(TEXT SECTION):

--- START ---

If you stick with this lesson, and don't try to force your way into being productive or focused on other things to feel better..... what happens next for you?

You don't feel like everything's OK now, and that's OK. 

Just stick with observing yourself in this lesson.... what comes next?

Lighter

Hopalong:
I've been looking for opportunities with some of the elders I meet. I need one or two more clients to earn what I'll need to, to get by okay. I'm not broadcasting my little flyer en masse, but now and then when I encounter a person I'll just give them one. It's a friendly, no-hype flyer with the header: How may I help? (I put a funny picture of me on a swing at the top...white hair flying...just to convey some personality. Then some bullet points about the things I can help with (non-medical and non-heavy-lifting)--shopping, sorting, tea & company, driving, light cooking, etc. A woman (80) who'd asked me to come into her apartment and help her open a window a week or so back called and I met with her today. She is I think the loneliest person I have ever met. No family, chronic bone disease, and a blunt (but not nasty) personality that seems not to mesh with the bridge-playing ladies who lunch at the facility. So much pain.

I just said I'd come and encourage her, help her with her closet sort and unpacking things she wants to get done, and walk her little dog (who seemed equally desperate for company). We're going to try once a week and see how it goes. I told her, you can change your mind at any time for any reason, and that is just fine. She had trouble letting me leave. Wrung my heart. But with her, unlike my gent, I felt a sense of purpose.

So I'm feeling better about the prospects of this PT thing actually working out. The downside is it can be challenging to schedule these folks around their meals, naps, and whatnots. I really really want to develop a routine where my writing is happening regularly. But I'm feeling that maybe if I take one day at a time and have some positive thoughts and a little faith, it may actually work out pretty well.

(I was in a depression trough last week or so -- as you could probably tell from my posts or lack of them -- but I'm talking to my MD tomorrow. It may be time for another round of Rx, though I've been very happy to be off them for about 15 years now. We'll see.) I feel better today because I've taken action and seem to be out of the stupor.

love
Hops

Hopalong:
Might have another client, which would help as the first gent is feeling better and has reduced my hours. This is a couple, who live in one of the fanciest places. They're nice. He's 92 but the person needing some company is his wife, 84, who's broken her shoulder (poor thing, obviously in real pain, which is hard to see). He is still quite mobile and active and has things to do and meetings to go to, etc, but doesn't want her to be alone--very concerned about her falling again. She is lovely but has early dementia--nothing startling except that her short-term memory is failing (so there'll be lots of repeating...I'm easy with that).

They're both very bright, accomplished and interesting. Waiting to see what kind of schedule they'd like. I'm glad about this. As long as I can limit the PT work to afternoons, and work on my awful circadian/sleep delay thing...maybe I'll be able to claim mornings for writing. The biggest downside is I never want to get out of bed. Soooooooooo not a morning person.

One day at a time.

Hops

sKePTiKal:
Hops, I have it in my mind that I'm not a morning person either. I'm "retired" and if I don't want to get dressed till 10, so what?

And then, I have one of those days when I go to bed around 8:30-9, to indulge in some cozy reading... the eyes close automatically... and next thing I know I'm up around 5 or 6 am, same as if I was working. And I've had one of those blessed 8 hrs of sleep nights too.

Mike never understood my need to sleep that long. He was always a 4 hrs a night person. Even at the beach. But being able to give this to myself has helped in lots of small subtle ways, get me back to a balance again. But I'm starting to notice I need a little more structure now, too. A general schedule - not written in stone - so I'm devoting time across several things I'm working on.

--- END ---

(DESCRIPTION OF THE TASK): In the forum thread, what does Hopalong offer to do for the 80-year-old woman? List each item. The entries that follow come from a separate source, unrelated to the forum thread.

(EXTRACTED RECORDS):
--- START ---

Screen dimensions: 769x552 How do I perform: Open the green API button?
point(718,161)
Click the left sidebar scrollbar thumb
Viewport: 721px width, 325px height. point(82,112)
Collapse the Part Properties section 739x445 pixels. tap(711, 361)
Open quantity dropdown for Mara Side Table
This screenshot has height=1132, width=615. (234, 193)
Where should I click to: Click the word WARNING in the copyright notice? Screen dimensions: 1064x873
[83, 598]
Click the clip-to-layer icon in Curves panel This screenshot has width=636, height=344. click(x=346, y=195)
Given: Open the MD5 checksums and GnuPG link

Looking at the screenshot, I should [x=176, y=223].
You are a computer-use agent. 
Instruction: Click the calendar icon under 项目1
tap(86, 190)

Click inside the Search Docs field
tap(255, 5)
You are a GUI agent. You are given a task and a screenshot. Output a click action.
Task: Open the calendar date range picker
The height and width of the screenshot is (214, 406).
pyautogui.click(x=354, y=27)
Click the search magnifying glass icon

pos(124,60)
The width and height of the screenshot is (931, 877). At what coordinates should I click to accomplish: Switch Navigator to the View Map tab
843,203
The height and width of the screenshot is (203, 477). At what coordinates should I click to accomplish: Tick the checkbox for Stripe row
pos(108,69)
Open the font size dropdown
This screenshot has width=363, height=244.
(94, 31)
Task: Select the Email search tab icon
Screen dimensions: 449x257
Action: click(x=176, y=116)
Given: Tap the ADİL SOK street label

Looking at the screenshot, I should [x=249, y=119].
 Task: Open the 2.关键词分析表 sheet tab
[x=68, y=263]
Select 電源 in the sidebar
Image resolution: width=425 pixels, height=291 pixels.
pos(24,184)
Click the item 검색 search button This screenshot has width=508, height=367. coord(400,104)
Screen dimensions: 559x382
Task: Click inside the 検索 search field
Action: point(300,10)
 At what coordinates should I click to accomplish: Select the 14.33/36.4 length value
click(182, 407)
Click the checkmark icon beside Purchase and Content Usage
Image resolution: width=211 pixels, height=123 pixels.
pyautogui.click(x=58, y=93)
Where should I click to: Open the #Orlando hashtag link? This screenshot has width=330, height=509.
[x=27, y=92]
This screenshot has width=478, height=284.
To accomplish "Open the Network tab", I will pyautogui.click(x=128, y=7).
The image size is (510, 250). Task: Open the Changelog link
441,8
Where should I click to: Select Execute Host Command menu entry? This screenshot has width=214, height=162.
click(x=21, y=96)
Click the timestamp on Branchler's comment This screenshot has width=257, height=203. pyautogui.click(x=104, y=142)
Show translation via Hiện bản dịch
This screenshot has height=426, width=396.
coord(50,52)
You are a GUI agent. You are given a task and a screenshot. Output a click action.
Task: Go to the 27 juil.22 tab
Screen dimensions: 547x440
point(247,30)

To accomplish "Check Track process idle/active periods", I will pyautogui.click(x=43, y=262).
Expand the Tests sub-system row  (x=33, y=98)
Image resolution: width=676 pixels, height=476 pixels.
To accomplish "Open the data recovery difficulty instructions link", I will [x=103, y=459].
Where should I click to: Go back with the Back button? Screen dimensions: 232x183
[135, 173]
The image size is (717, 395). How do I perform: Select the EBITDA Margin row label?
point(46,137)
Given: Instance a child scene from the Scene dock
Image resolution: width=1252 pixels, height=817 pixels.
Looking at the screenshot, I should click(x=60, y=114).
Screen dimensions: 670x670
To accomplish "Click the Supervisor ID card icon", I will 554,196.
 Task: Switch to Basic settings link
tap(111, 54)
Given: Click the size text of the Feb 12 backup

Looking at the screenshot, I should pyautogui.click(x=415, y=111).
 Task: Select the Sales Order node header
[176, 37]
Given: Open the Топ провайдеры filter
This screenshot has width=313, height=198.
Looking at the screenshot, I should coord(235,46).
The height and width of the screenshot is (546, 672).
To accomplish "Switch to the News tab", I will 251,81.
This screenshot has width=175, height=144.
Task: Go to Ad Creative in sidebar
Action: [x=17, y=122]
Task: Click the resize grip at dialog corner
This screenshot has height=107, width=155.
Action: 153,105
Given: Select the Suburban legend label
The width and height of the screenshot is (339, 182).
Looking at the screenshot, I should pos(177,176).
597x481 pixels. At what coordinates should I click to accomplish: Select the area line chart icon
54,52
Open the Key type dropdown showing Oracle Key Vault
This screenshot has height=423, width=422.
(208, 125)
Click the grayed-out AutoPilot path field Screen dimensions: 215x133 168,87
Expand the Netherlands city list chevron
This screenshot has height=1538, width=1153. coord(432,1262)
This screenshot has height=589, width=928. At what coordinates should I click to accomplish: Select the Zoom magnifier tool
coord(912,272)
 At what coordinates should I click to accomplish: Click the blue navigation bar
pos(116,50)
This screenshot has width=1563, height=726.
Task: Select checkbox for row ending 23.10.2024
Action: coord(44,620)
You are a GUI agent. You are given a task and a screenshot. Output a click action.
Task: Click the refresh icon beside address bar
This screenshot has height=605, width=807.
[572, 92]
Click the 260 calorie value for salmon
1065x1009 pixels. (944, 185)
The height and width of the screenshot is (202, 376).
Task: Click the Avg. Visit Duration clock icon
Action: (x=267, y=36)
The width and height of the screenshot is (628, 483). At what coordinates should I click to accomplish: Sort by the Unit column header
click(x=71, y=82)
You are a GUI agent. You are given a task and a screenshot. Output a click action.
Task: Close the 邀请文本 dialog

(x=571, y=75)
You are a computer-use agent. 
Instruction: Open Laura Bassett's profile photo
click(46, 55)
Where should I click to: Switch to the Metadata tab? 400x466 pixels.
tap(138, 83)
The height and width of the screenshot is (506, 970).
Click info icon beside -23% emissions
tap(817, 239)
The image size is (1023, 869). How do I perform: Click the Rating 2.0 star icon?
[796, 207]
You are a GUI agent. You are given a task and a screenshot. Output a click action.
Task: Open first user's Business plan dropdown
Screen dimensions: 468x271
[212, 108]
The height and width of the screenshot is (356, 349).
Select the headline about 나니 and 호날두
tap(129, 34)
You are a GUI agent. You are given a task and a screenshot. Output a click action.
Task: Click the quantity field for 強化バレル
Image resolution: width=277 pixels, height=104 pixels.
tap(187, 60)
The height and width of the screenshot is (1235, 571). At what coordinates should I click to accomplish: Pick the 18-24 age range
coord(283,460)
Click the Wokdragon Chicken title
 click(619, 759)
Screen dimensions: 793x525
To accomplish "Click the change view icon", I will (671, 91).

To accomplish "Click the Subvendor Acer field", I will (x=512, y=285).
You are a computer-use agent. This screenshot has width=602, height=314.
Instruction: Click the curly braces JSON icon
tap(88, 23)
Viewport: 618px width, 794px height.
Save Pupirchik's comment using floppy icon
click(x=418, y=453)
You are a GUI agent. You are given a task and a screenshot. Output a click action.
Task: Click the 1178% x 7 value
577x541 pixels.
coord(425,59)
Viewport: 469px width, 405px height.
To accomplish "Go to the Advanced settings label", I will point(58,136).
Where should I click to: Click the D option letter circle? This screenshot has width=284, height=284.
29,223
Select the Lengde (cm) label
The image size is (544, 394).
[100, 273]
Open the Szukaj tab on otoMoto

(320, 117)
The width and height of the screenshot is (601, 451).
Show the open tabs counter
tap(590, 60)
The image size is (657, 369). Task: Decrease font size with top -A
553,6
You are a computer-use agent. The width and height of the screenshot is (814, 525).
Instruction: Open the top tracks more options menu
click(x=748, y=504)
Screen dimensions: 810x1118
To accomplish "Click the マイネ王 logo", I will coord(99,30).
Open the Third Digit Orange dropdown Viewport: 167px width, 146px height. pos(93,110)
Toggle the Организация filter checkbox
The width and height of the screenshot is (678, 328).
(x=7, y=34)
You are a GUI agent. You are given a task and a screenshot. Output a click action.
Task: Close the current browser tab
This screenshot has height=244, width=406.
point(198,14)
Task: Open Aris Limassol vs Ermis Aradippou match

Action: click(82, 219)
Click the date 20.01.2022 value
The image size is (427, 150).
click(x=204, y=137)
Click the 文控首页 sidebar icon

--- END ---

(RESULT OF THE EXERCISE):
- Come and encourage her
- Help with her closet sort
- Help with unpacking things she wants to get done
- Walk her little dog